Hackers don't just target huge corporations — they also go after small businesses. So how do you protect yourself against a small business cyberattack? We spoke with a small business owner (SBO) who faced a hacking incident to learn from their experience. Since they requested to remain anonymous, we will refer to them here as "the small business."
The small business runs B2B e-commerce sites for some of their clients. The SBO explains their situation: "We had the sites for 20 customers spread out over three servers. We were using an open-source program that worked well but always required security patches. Keeping up with new updates was nearly a full-time job."
When the company lapsed on just one patch, a hacker exploited a tiny security gap and broke into a server and added some code that started collecting credit card information.
Fortunately, the small business caught the problem early. "As luck would have it, we were consulting a cybersecurity expert about our system," says the SBO. "He noticed the harmful script, and we were able to shut everything down before the hacker did too much damage. Only about 90 credit cards were compromised."
Tackling the Problem
The small business had to move quickly to solve the problem. "First we had to notify everyone whose credit card information was compromised. Naturally, they had a lot of questions about what we were doing with our security." A cyberattack can badly damage your reputation, especially if your clients don't feel like you've fixed the issue.
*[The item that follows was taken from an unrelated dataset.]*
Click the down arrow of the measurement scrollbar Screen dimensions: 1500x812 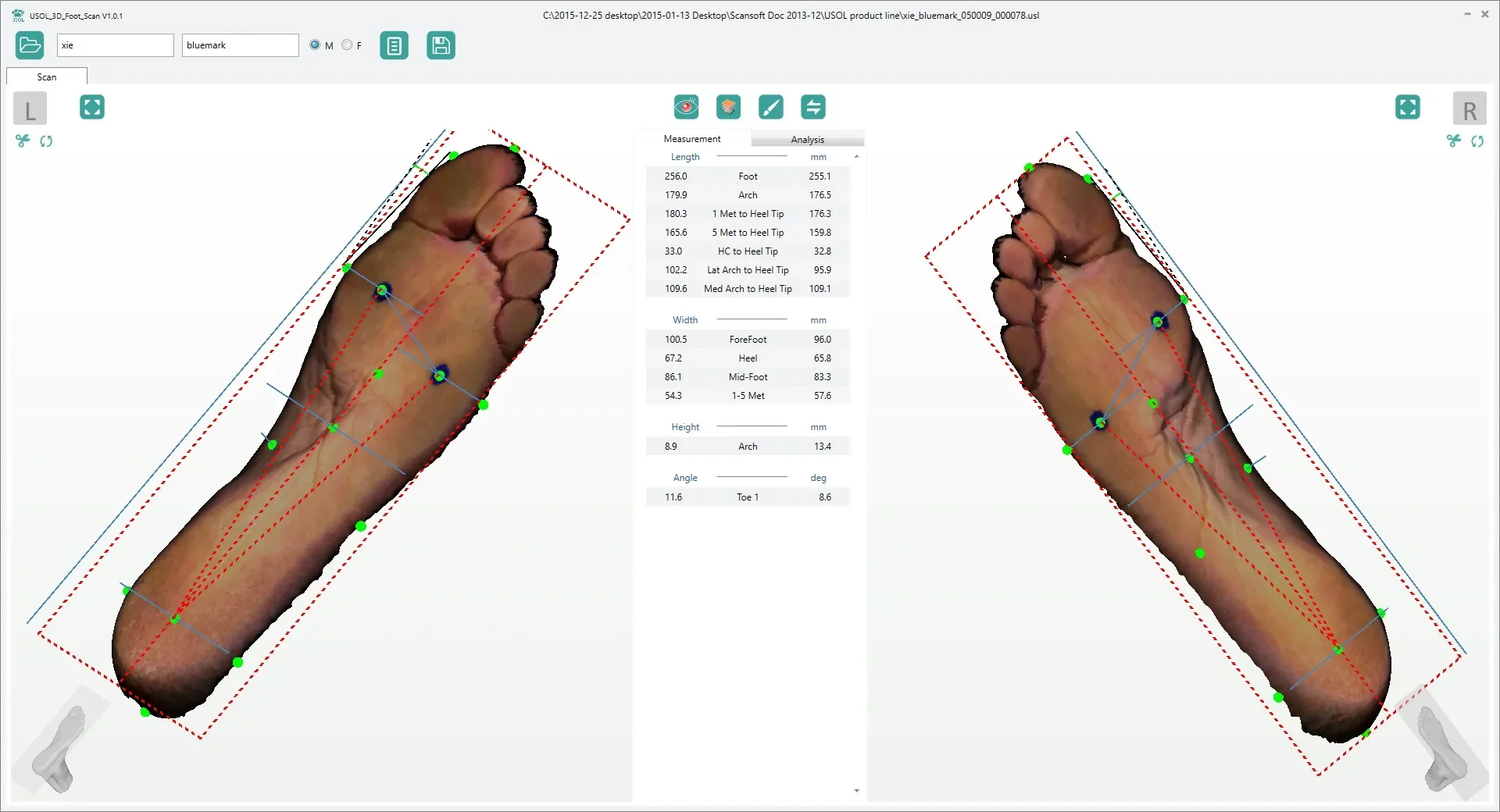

Next, the small business took down the e-commerce stores for about two weeks so they could move everything to a single, more secure server. "It was a tense period because we had to shut down the stores, but we blitzed to get everything done as quickly as possible."
Taking Steps to Stay Safer
Once the small business addressed their immediate cybersecurity issues, they looked at how they could stay safer going forward. "We tripled our IT budget. Before the hack, the person in charge of cybersecurity was doing his best but didn't have enough support."
The small business is also moving their ERP software to a new Microsoft cloud system. This way, they pass the security responsibility to Microsoft's trained specialists.
The SBO warns that it's easy to think things are under control when you aren't an IT expert. He advises business owners to bring in a specialist to review their system.
While improving cybersecurity sounds like a no-brainer, the challenge is that it will increase your costs. "Customers are always going to push for a better price, but you need to charge enough to make your system secure."
The small business now includes cybersecurity as a topic in their sales presentation. They explain how it is part of their package and advise clients to check for this feature when they compare competitors. A low-ball service could potentially have cybersecurity issues.
Fortunately, the small business solved the problem without any lasting damage. "We were lucky because we caught the problem early and we don't do that many transactions as a B2B business. Afterward, our customers complimented us for taking the right steps to solve the problem and not taking shortcuts."
If you haven't reviewed your cybersecurity measures lately, use this story as motivation to protect yourself against a small business cyberattack.